Tuesday, August 08, 2006

Where I've Been

Lately I haven't really been home. My sisters notice. Kelly reminds me every time I come back home how I'm never here. But it's hard to be home after being gone for a year. It's hard to try and put up with being a part of a family again. Not that I'm "putting up" with them in a bad way, it's just different. Hopefully some of you know how that is. The girls are at that age where everything turns into a fight, including with me. Most of the time it's fun when I'm with them, but then in a split second the tables turn and someone is mad at someone else. So, this summer I've wandered a lot. Fun wandering though, to visit friends and have fun elsewhere. There were weddings to go to and people to see. I can't believe how fast this summer has gone. I thought I would see more movies than I have. I've only been to two. Crazy, huh?
So now I'm getting ready to go back up to WSU. I've been cleaning out my old room so Kelly can move in completely. Going through all sorts of clothes and stuff I forgot I had and boxing it up so five to ten years from I can unpack it and wonder why I kept it. You know, the fun stuff. Kristen and Katie switched rooms too, so we've been moving them in and out and reorganizing. The upstairs is a mess.
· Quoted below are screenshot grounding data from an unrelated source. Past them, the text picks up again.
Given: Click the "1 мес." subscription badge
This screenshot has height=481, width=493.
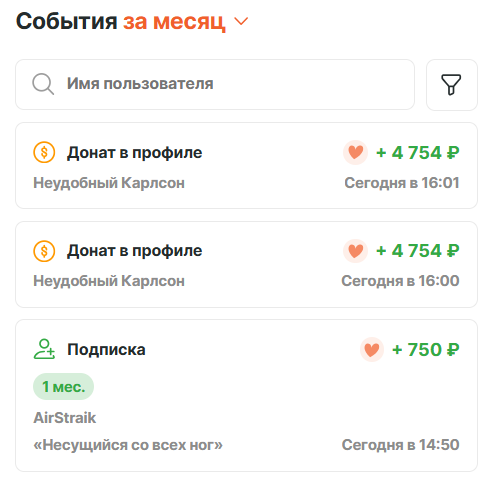Looking at the screenshot, I should [x=63, y=387].
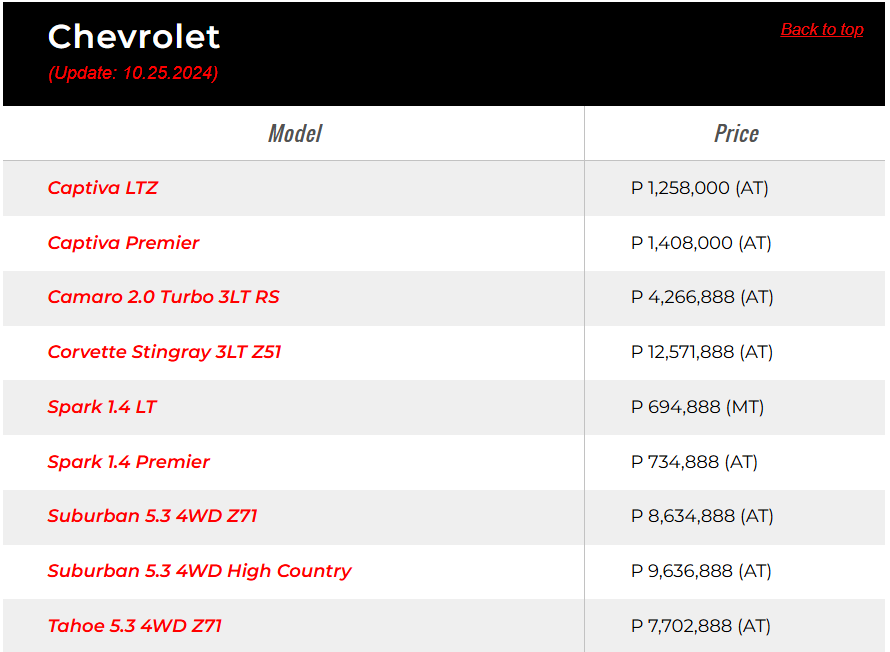Viewport: 890px width, 652px height.
Task: Click the Captiva LTZ price cell
Action: (700, 188)
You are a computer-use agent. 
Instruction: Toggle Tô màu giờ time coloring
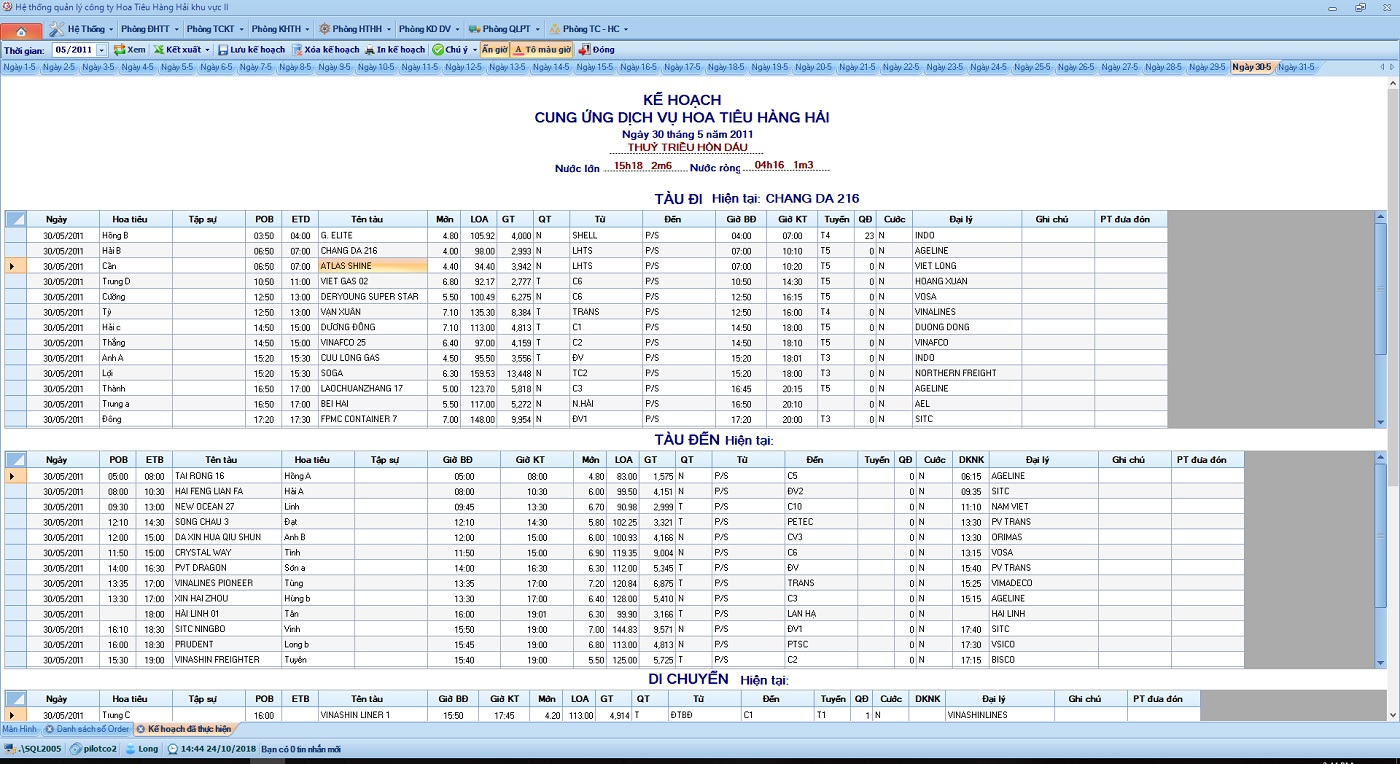542,49
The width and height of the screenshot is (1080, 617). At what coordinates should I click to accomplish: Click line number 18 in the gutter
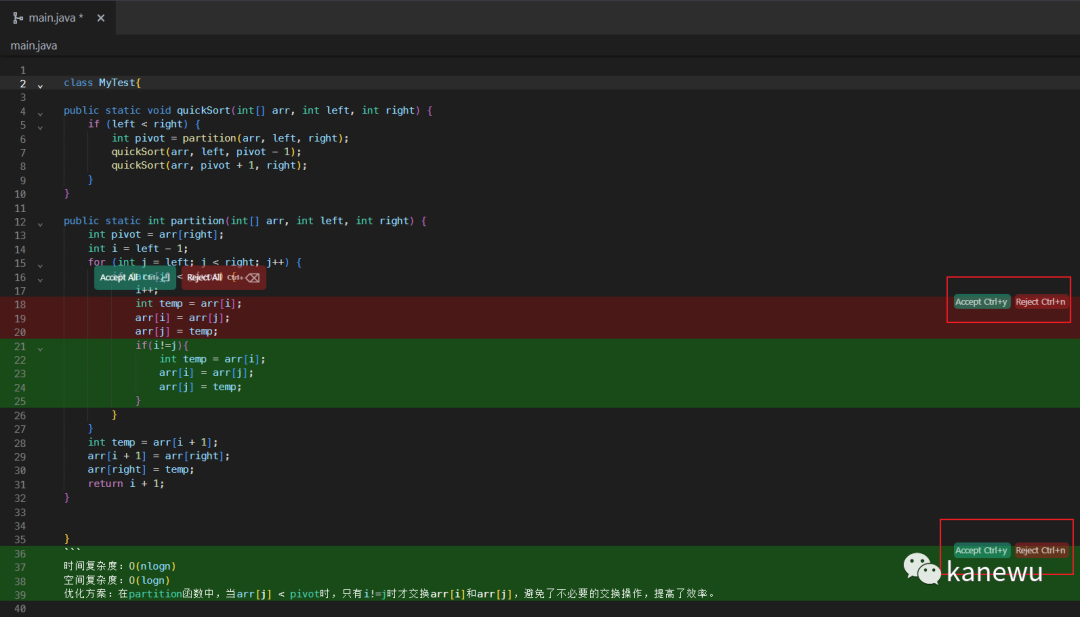20,303
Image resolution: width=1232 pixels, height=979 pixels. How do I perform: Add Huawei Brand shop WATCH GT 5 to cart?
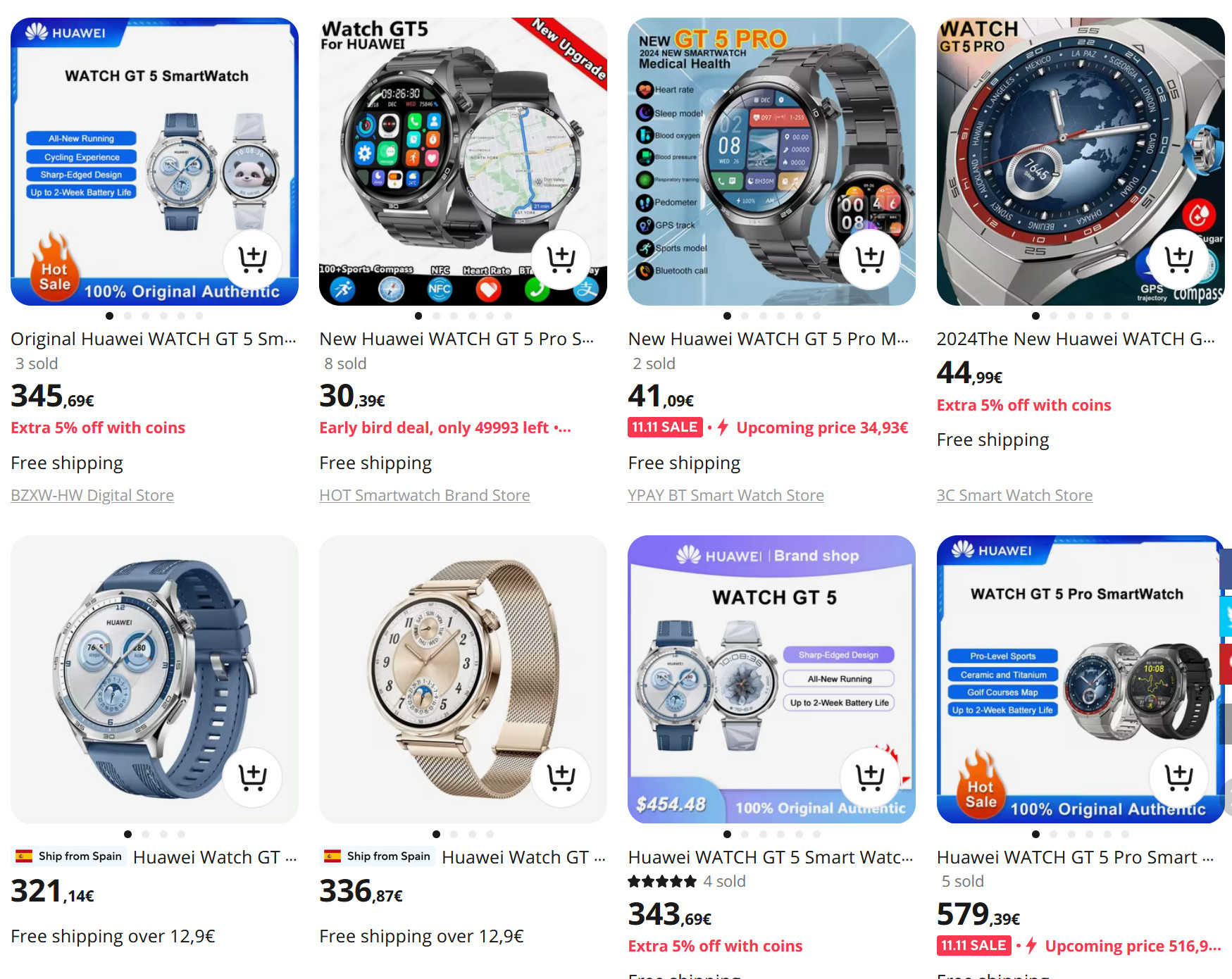tap(869, 778)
Mom keeps telling me to finish going through all my stuff, but it's so overwhelming. I get distracted easily and would much rather go and watch TV than sort through another box of clothes from High School. But it's getting done. I'm almost ready for school.
School. Yes, it's that time of year. August. I'll head up to WSU to join my freshman roommate next week. Yes, freshman roommate. I feel sorry for her, having to live with me. It'll work out. Hopefully soon I'll have a single. I'm excited to start school. A little nervous too. Not sure exactly what to expect. I know it will be a good year. My last year in college. Nine months from now I'll be graduating. Hopefully by then I'll have figured out what I want to do for my life (or at least the next 2-5 years). It's scary to think about really. I've been a student for so long I can't imagine life without school. I'll just continue to pray and trust God with that. Eventually I'll figure it out, and whatever it is I'm sure I'll be excited about it.

1 comment:

Anonymous said...

i think we're all learning how to live with our families again... and for that matter how to live in the states.